In ‘Conversations with James Joyce’, Joyce tells Arthur Power; ‘The object of any work of art is the transference of emotion; talent is the gift of conveying that emotion.’
For Joyce transference of the emotion was only possible with great many words. As his fellow countryman, a writer and a close friend Samuel Beckett observed; ‘James Joyce was a synthesizer, trying to bring in as much as he could. I am an analyser, trying to leave out as much as I can.’
The distinction is an important one as it highlights the difference between writers who lay the rich feast of words before their readers, versus those whose offerings are scarce.
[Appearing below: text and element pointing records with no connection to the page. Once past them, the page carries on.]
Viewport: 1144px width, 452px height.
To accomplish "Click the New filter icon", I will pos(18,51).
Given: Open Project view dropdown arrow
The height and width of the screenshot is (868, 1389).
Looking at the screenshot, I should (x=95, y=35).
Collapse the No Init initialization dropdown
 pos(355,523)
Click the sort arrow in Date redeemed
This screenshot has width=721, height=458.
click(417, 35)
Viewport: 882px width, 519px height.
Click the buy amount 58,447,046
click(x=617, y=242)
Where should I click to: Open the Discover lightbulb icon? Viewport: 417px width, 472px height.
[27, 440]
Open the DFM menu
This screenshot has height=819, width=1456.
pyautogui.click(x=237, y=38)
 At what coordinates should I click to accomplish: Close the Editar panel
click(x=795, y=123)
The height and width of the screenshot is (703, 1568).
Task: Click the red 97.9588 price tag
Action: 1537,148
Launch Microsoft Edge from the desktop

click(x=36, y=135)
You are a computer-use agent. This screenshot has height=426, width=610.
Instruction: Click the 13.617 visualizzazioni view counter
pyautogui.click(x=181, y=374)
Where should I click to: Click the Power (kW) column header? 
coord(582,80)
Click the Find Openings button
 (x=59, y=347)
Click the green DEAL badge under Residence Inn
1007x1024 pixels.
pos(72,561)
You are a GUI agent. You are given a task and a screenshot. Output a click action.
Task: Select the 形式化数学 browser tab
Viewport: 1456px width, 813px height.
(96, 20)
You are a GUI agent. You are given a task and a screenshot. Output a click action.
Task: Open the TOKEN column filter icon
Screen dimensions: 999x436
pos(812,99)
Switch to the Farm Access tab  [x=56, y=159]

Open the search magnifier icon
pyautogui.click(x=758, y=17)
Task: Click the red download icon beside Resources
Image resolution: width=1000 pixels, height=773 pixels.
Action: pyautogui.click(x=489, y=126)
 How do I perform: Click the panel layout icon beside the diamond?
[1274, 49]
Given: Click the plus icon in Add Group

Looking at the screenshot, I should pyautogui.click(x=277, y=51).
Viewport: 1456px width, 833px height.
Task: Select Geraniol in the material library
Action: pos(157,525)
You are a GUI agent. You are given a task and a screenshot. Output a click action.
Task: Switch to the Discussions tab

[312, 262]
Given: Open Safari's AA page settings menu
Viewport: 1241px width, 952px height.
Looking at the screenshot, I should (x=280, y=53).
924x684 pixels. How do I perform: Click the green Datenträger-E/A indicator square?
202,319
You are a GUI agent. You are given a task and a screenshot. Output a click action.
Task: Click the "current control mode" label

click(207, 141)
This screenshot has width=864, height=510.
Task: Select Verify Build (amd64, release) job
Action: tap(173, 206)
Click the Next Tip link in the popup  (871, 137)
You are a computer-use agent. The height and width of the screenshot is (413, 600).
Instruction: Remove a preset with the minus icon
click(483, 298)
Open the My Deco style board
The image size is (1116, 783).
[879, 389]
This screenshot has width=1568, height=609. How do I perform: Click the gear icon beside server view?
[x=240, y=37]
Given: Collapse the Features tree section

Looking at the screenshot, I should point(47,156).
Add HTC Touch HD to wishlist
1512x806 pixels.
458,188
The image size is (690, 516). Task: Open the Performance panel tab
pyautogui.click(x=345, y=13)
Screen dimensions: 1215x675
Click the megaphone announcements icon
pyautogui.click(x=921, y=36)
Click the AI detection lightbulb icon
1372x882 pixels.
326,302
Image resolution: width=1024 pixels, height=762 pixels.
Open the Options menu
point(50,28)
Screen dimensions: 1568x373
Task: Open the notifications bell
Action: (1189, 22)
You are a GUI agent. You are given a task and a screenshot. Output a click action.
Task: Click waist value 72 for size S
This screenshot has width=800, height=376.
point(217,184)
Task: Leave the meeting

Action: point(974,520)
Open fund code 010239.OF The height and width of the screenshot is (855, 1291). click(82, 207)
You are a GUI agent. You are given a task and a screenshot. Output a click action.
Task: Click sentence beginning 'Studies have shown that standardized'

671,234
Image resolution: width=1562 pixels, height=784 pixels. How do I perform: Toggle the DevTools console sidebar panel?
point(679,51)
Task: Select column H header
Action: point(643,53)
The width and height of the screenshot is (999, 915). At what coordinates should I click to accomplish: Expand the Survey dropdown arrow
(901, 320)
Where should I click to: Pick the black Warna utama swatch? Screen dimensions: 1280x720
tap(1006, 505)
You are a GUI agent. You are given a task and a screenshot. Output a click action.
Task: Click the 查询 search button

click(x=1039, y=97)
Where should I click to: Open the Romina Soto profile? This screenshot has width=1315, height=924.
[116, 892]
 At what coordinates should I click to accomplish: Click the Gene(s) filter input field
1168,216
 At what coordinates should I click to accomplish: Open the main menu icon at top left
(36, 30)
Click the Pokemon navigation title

While the offerings remain of different quantity each respective audience seems to receive adequate sustenance.
However, if we agree with Joyce that ‘the object is the transference of emotion’ than the question that immediately present itself is whether or not that transference is equally achieved with few as well as many words?
No doubt those, like the writer of those lines, for whom the transference of emotion depends almost entirely on their ability to employ the richest, most luscious words, would readily subscribe to the ‘synthesizer’s camp’, while those who favour filling the spaces between scantily placed words themselves in order to receive the transference, would opt for the ‘analyser camp.’ Whatever our choice might be, it would inevitably depend on number of factors, including our views on the role of art and literature.
Another great writer whose frugal use of words became legendary is of course Ernest Hemingway. It is said that he once wrote a story in just six words and called it his best work; ‘For sale, baby shoes, never worn.’ The story does not have any of the building blocks stories are traditionally made of, such as the beginning, the plot, or the end. Moreover we do not know what happened to the baby, or why shoes have never been worn, or why they are for sale?
And those ‘missing pieces’ are precisely where the secret beauty of writing known as micro fiction or flash fiction lays.
Recently there has been much talk about micro fiction’s upsurge in popularity, which is apparently directly linked to our ever shorter attention spans courtesy of over-saturation with written words in all their forms. In other words; offerings far exceed not only appetites for novels, stories, poetry, etc, but also any human ability to digest them. As a result the challenge becomes how to transfer the emotion with as fewer words as possible. Enter the micro fiction.
While debates on whether or not the onset of internet has for ever changed written word are likely to continue, the fact remains that there were always writers who employed fewer words to achieve the desired effect. And while micro fiction might be quick to read, it most certainly is not quick to write. It requires something special; a writer’s ability and willingness to allow the reader to become the writer.
The writer’s task changes from holding all the secrets, to living some to the reader, so that the reader’s imagination and emotions are aroused just enough to entice him or her to finish the story in his own mind, using own experience, own believes. That is the unique beauty of micro fiction.
Every reader of Hemingway’s six-word story would answer the questions about the baby and baby’s shoes in their own unique way. Has the baby died before was able to wore the shoes? Was it a boy or a girl? Or was it a simply a matter of one pair of shoes too many?
There is no end to those questions. As there is no end to human imagination; the mastery required to evoke this imagination remains however within the writer’s tool kit.
Not very long ago, my written efforts were routinely received with remarks such as ‘too many words’ and alike. With that in mind, I took up a challenge to write a story with 150 words only including the title. While it was not an easy task, it intrigued me sufficiently to try and write couple of more stories with even less words. Here they are, and as always free and frank critique is most welcome!
If you have written, or are writing flash fiction, it would be great if you can share your work, and/or your experience on writing it. Many thanks.
My recent attempts at the tiniest micro fiction:
Notice: Single white female, body unclaimed.
Epitaph: Here lies Arthur Smith. He took his own life. It was all he had.
For hire: Wedding dress, size large, works if pregnant.
Adult entertainment: New to industry, apprentice rates.
Pub notice: No credit. Don’t ask. Even if sober.
God to Earth: Speak louder. Can’t hear you.